Happily, the pilgrims are encouraged to travel between the friendly rivals and both car makers welcome the faithful in the best way they know how - each with a museum to mark their progress and achievements along the timeline that is the relatively short age of the automobile.
So if a museum is the repository of history for a country, district or city, what then can be said by an automotive museum dedicated to a car maker?
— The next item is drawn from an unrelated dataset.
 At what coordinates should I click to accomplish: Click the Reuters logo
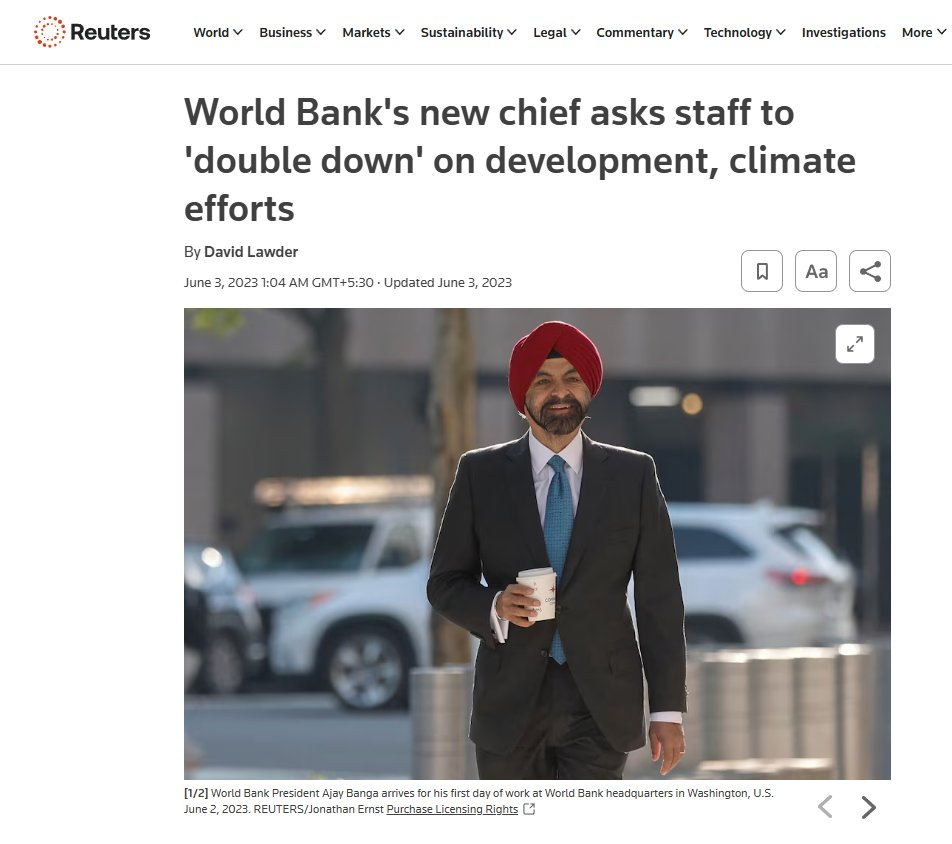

The short answer is "plenty" and perhaps one of the most interesting observations is of the clientele.
At Porsche, visitors wear bright corporate or motorsport clothing, gather around the various exhibits and babble excitedly about each one.
At Mercedes-Benz, they are older, more subdued and at times almost reverential as they take photographs and talk quietly, pointing out various details of the cars to each other.
Both museum buildings are sculptural works in their own right, the Porsche edifice opened just a couple of years ago in the new Porsche Zentrum complex after being housed in a barn within the factory grounds for many years.
At Mercedes-Benz, the visit starts on the outside where visitors can gaze on a life-size bronze statue of the great Juan Manuel Fangio and his Mercedes-Benz W196 grand prix car.
Inside, after paying at the admission desk and collecting a headset, it is simply a case of taking a lift to the top floor before descending a series of circular ramps to travel through two world wars, the Russian occupation of east Germany and eventual reunification before stopping at the ground floor to marvel at Mercedes-Benz's technological achievements.
Exhibits along the way highlight the very first cars and tell the story of Emile Jellinek and his daughter, Mercedes, who gave her name to the fledgling Benz company after her father helped bankroll it.
Exhibits show the progression from motorised buggies to the first real cars and buses, highlight the grandeur of the 1920s and '30s, the company's motor racing involvement and a dizzying number of prototypes, many used to further the cause of road safety long before anyone else was acknowledging it.
At Porsche, the timeline is a little shorter for the company, but not for the engineering genius named Ferdinand Porsche who was showing off the world's first hybrid car at the Paris World Fair in 1900.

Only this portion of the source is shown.